■ The problem
Rewrite the stretch of material from the line containing "Task: Select the Tools mode pencil icon" through the end, swapping "pencil icon" for "pencil button" and leaving everything else unchanged.

■ Saved data entries
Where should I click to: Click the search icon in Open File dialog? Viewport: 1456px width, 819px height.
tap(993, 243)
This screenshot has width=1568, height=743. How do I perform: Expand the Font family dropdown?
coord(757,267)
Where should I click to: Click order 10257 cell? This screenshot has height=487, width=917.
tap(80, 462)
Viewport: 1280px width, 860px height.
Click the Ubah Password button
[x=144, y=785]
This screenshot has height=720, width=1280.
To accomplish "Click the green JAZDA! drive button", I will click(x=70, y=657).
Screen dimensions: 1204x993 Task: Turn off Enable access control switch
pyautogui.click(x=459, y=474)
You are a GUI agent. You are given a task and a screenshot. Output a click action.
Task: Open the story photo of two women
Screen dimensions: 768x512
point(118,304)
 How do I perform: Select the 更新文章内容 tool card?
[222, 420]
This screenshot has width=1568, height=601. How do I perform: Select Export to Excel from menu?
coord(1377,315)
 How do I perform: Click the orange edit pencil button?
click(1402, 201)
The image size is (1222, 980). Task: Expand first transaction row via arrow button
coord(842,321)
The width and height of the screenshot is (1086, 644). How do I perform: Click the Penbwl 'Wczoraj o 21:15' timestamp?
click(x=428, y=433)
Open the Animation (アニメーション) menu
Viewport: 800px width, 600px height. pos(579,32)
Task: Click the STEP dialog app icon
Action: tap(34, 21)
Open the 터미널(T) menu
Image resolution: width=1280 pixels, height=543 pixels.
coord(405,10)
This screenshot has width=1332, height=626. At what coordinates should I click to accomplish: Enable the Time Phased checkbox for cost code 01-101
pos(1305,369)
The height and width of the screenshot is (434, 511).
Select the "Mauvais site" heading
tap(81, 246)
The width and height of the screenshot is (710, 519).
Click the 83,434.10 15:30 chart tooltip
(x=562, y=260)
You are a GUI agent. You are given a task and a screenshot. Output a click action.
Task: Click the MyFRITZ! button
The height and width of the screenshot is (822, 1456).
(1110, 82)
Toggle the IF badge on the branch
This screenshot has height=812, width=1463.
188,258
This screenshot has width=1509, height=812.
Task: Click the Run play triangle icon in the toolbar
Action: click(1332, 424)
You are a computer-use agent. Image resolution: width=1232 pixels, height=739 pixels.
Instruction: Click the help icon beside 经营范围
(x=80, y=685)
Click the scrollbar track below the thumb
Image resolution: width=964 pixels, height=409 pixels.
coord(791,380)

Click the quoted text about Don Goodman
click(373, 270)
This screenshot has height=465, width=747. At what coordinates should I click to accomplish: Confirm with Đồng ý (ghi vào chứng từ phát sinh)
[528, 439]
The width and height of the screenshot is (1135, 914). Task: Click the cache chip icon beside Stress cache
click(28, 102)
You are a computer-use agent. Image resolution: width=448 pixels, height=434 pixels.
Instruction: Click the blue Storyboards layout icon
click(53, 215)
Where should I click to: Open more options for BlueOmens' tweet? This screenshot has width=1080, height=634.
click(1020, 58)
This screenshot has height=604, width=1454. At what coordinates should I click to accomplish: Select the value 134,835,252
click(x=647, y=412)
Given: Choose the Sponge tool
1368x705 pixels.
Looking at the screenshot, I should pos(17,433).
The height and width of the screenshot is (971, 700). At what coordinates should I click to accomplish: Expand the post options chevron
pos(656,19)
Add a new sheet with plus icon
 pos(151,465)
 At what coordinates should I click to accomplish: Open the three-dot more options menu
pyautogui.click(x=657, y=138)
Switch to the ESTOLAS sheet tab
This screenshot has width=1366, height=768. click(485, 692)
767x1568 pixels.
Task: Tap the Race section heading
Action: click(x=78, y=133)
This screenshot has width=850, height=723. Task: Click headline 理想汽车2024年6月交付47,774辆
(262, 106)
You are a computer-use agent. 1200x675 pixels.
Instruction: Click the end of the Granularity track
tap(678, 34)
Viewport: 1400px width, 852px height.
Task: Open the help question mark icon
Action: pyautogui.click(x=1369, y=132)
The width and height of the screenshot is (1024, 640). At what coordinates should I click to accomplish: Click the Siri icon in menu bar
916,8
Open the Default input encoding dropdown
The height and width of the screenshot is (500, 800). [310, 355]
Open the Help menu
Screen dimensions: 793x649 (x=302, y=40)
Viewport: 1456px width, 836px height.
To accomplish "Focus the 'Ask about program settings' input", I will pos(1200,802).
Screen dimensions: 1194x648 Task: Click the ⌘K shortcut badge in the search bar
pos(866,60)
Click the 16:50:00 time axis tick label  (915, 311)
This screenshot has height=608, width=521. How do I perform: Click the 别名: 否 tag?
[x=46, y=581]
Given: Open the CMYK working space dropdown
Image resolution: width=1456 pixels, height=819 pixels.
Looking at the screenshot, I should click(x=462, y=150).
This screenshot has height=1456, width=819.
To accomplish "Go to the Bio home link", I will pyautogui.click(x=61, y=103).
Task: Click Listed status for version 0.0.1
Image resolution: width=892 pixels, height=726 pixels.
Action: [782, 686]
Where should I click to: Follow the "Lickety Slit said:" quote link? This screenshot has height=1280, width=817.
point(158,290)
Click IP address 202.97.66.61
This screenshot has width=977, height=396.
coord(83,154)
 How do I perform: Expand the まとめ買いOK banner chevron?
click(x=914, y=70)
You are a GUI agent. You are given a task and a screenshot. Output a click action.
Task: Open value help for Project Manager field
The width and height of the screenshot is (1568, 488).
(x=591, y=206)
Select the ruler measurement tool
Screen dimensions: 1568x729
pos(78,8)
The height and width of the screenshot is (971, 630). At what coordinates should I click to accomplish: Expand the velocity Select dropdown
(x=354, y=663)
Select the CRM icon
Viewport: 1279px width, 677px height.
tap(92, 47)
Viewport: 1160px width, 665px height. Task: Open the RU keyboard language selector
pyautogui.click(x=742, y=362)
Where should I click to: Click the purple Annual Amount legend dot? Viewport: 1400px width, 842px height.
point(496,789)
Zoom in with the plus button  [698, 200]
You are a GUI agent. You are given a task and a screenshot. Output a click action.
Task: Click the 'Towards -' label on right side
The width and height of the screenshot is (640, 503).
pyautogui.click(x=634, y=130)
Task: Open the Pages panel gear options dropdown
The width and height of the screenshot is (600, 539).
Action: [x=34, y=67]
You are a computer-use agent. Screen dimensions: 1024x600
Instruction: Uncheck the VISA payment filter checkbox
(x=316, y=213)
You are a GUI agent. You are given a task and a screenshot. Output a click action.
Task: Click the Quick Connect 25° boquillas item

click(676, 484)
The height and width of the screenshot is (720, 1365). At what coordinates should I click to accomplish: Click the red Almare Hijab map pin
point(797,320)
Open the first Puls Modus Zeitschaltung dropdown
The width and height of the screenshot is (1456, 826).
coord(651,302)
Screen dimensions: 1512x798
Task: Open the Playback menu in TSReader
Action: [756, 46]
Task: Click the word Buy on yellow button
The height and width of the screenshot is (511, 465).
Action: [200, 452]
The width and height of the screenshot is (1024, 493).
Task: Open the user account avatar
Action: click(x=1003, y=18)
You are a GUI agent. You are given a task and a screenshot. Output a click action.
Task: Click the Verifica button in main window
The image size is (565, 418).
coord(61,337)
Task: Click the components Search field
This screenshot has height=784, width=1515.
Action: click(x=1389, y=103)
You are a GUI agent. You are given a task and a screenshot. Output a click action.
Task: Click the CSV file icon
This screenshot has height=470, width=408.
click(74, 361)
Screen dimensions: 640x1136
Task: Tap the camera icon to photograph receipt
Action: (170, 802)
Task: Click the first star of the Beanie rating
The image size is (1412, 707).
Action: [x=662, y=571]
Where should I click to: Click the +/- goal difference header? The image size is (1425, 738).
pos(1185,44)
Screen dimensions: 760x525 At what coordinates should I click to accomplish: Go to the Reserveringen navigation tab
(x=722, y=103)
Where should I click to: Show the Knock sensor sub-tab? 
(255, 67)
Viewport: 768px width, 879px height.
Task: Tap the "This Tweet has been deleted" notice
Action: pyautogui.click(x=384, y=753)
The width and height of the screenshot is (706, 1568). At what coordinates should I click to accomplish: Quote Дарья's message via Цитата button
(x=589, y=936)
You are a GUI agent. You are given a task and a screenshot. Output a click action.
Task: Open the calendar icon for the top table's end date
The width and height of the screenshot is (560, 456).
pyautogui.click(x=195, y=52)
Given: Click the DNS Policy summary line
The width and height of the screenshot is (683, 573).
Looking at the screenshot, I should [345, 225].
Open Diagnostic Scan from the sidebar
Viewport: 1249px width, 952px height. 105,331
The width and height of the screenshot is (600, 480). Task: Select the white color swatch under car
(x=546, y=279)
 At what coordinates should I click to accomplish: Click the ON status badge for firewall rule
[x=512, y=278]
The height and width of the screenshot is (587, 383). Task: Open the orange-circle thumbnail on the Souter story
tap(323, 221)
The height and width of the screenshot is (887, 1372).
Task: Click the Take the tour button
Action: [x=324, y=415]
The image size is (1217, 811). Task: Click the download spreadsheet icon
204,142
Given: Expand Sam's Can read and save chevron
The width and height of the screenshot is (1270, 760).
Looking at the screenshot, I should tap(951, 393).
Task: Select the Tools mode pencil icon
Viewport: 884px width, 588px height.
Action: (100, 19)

■ Answer for this exercise
Task: Select the Tools mode pencil button
Viewport: 884px width, 588px height.
Action: (100, 19)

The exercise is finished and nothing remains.